Red Bull prépare déjà l'après-Verstrappen
L'avenir de Max Verstrappen au sein de Red Bull n'a jamais été aussi incertain. En avril 2026, le quadruple champion du monde n'occupe que la neuvième place du championnat, une situation qui active mécaniquement la fameuse clause de sortie inscrite dans son contrat : si le Néerlandais ne figure pas parmi les deux premiers du classement à un moment précis du calendrier, il peut imposer un départ anticipé avant l'échéance de son engagement, fixée à 2028.
Face à cette éventualité, Red Bull ne reste pas inactive. Selon les informations de F1 Actu, l'écurie autrichienne explore activement plusieurs scénarios pour assurer la relève de son pilote phare. Parmi les noms évoqués avec insistance, celui d'Alexander Albon, l'enfant prodige thaïlandais que Red Bull avait écarté fin 2020, se détache particulièrement.
Laurent Mekies, directeur de l'équipe, se montre rassurant quant à la situation de Verstrappen : « Le Max que nous voyons est un Max totalement engagé. Il veut une voiture rapide et il aide l'équipe à en construire une. » Pourtant, les rumeurs, elles, persistent.
Albon, une renaissance qui impose le respect
Si Red Bull se tourne vers Albon, ce n'est pas par nostalgie, mais bien parce que le pilote de 30 ans a opéré une métamorphose impressionnante depuis son arrivée chez Williams en 2022. En 2025, il a terminé huitième du championnat du monde avec 73 points, devançant son coéquipier Carlos Sainz de neuf unités au classement général.
Cette performance prend tout son sens lorsque l'on replace Williams dans son contexte. L'écurie londonienne, qui n'avait totalisé que 17 points et une décevante neuvième place en 2024, a bondi à 137 points et une cinquième place au championnat des constructeurs en 2025. Albon a été l'artisan discret de ce renouveau, faisant preuve d'une régularité exemplaire, comme en témoigne sa belle cinquième place au Grand Prix d'Australie en début de saison.

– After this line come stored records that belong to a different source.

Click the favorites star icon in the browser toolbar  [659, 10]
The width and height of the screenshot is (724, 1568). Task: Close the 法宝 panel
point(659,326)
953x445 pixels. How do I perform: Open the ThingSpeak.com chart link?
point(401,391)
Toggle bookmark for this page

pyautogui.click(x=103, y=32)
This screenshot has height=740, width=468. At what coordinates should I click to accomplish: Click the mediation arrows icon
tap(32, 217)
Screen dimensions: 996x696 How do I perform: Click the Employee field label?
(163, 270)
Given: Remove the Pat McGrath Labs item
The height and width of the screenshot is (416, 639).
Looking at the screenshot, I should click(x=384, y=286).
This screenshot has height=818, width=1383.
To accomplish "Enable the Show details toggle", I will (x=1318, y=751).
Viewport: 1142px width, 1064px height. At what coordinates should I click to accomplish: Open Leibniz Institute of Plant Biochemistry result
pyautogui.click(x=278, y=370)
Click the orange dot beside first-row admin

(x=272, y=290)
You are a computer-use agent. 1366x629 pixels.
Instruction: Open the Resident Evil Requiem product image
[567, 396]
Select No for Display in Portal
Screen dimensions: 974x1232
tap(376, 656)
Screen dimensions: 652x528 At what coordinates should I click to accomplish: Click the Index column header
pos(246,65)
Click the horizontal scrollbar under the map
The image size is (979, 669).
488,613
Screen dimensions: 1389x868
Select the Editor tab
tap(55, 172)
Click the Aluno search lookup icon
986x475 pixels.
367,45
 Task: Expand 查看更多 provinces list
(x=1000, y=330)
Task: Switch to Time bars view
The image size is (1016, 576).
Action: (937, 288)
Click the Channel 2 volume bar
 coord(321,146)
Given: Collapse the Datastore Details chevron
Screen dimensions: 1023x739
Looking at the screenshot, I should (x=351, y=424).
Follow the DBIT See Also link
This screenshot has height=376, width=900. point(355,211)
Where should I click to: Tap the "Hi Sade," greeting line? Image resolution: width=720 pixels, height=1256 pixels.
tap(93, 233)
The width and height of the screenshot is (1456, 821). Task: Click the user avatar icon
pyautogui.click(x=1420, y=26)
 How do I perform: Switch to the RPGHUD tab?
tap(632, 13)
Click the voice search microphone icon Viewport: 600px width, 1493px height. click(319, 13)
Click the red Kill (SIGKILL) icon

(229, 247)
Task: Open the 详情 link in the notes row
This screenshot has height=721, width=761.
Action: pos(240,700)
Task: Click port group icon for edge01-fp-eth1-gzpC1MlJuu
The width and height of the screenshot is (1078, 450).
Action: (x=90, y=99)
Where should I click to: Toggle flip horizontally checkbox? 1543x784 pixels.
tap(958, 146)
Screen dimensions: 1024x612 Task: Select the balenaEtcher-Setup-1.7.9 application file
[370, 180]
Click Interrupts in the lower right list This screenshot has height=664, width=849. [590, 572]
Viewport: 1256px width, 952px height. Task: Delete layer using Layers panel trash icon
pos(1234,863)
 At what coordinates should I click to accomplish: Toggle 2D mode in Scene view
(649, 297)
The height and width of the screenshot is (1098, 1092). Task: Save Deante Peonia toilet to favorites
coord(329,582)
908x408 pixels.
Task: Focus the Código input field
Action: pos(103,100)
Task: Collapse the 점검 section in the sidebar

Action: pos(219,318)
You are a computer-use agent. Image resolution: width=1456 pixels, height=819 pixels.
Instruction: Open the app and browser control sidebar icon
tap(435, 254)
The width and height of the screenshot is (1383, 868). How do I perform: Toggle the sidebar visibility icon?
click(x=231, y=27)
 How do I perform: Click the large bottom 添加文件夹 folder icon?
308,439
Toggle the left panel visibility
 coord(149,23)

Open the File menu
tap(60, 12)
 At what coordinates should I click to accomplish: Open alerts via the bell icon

Le pilote lui-même semble conscient de sa valeur. Il a déclaré : « J'ai le sentiment d'être très proche de mon niveau maximal. Je pense mériter une voiture avec laquelle je peux viser les podiums et me battre pour des victoires. Plus que tout, je veux que cette équipe reste Williams. » Des propos forts, qui laissent toutefois une porte entrouverte.
James Vowles, directeur de Williams, ne tarit pas d'éloges sur son pilote : « Quand on exerce une pression sur lui, il s'élève. Il a besoin de cette pression pour performer à un niveau supérieur, et je ne m'en étais pas rendu compte auparavant. C'est une qualité remarquable pour un pilote. »
Le facteur thaïlandais : l'atout méconnu d'Albon
Dans toute analyse d'un éventuel retour d'Albon chez Red Bull, un élément crucial est souvent sous-estimé : l'influence considérable des actionnaires thaïlandais de l'écurie. La famille Yoovidhya, détentrice de 51 % de Red Bull GmbH, a toujours entretenu un lien particulier avec Alexander Albon, premier pilote thaïlandais en Formule 1 depuis le Prince Bira en 1954.